» **TAREAS**
[1] Según el fragmento seleccionado, ¿qué compró quien narra con las 5.000 pesetas que le correspondieron?
[2] Repite sin cambios todo lo que va en el fragmento seleccionado desde las palabras "Ahora no solo" hasta las palabras "primeras zapatillas decentes.".

» **FRAGMENTO SELECCIONADO**

════════

Ni mis padres ni los de mis compañeras del equipo de baloncesto del colegio en el que jugaba vinieron a vernos jamás a un partido. Recuerdo excepcionalmente cómo mi padre se acercó a una final que disputamos y, tras vencer, nos invitó a todas a una Coca-Cola. Desde entonces, para referirse a él me decían: “Tu padre es el de la final, ¿no?”. Había hecho algo extraordinario que en la época no se estilaba.
Ahora no solo no nos perdemos ni un partido, sino que somos como drones que sobrevolamos cada uno de los aspectos antes, durante y después del juego. Muchas veces, la mayoría, interfiriendo sin necesidad.
Mi padre, el de la final, no volvió a ir a ningún partido, al igual que el resto de padres. Nadie nos preparó una suculenta cena por haber quedado campeonas de toda la provincia ni nos alabaron más que lo justo. Nos conformamos con esa Coca-Cola y con las 5.000 pesetas que nos correspondieron a cada una para canjear en material deportivo. Con ese dinero me compré mis primeras zapatillas decentes.
Como el resto de jugadoras, seguí acudiendo sola a los entrenamientos, continué desplazándome hasta el punto de encuentro acordado para acudir juntas en transporte público a los partidos y protesté sola (o me callé) cuando en el equipo rival nos tocaban brutotas como aquellas que nos pincharon con alfileres.

════════

» **DATOS MOSTRADOS**

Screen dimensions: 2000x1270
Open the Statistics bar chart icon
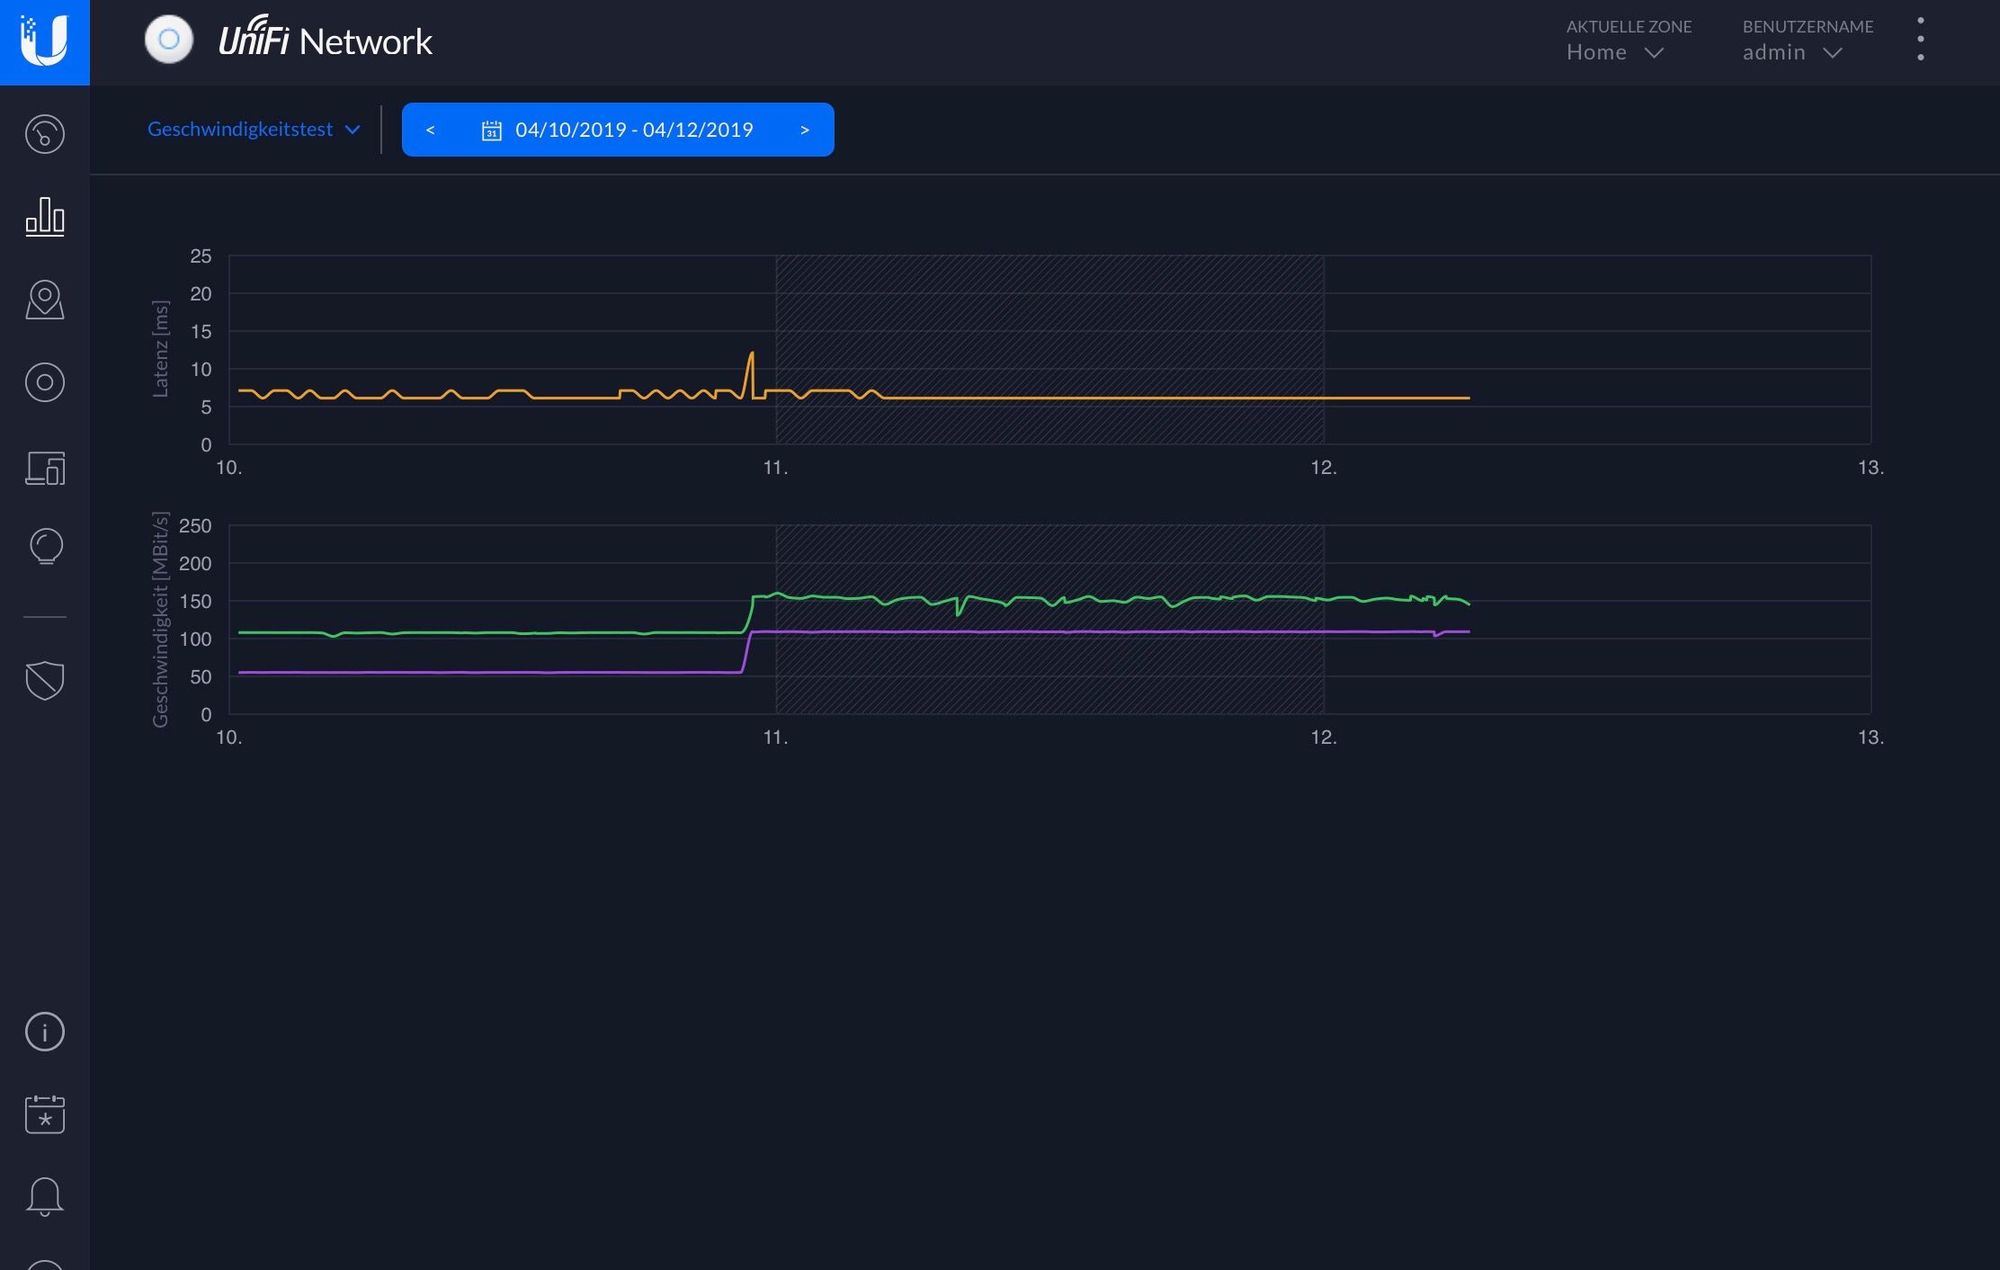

════════

» **RESPUESTAS**
[1] Sus primeras zapatillas decentes.

[2]
Ahora no solo no nos perdemos ni un partido, sino que somos como drones que sobrevolamos cada uno de los aspectos antes, durante y después del juego. Muchas veces, la mayoría, interfiriendo sin necesidad.
Mi padre, el de la final, no volvió a ir a ningún partido, al igual que el resto de padres. Nadie nos preparó una suculenta cena por haber quedado campeonas de toda la provincia ni nos alabaron más que lo justo. Nos conformamos con esa Coca-Cola y con las 5.000 pesetas que nos correspondieron a cada una para canjear en material deportivo. Con ese dinero me compré mis primeras zapatillas decentes.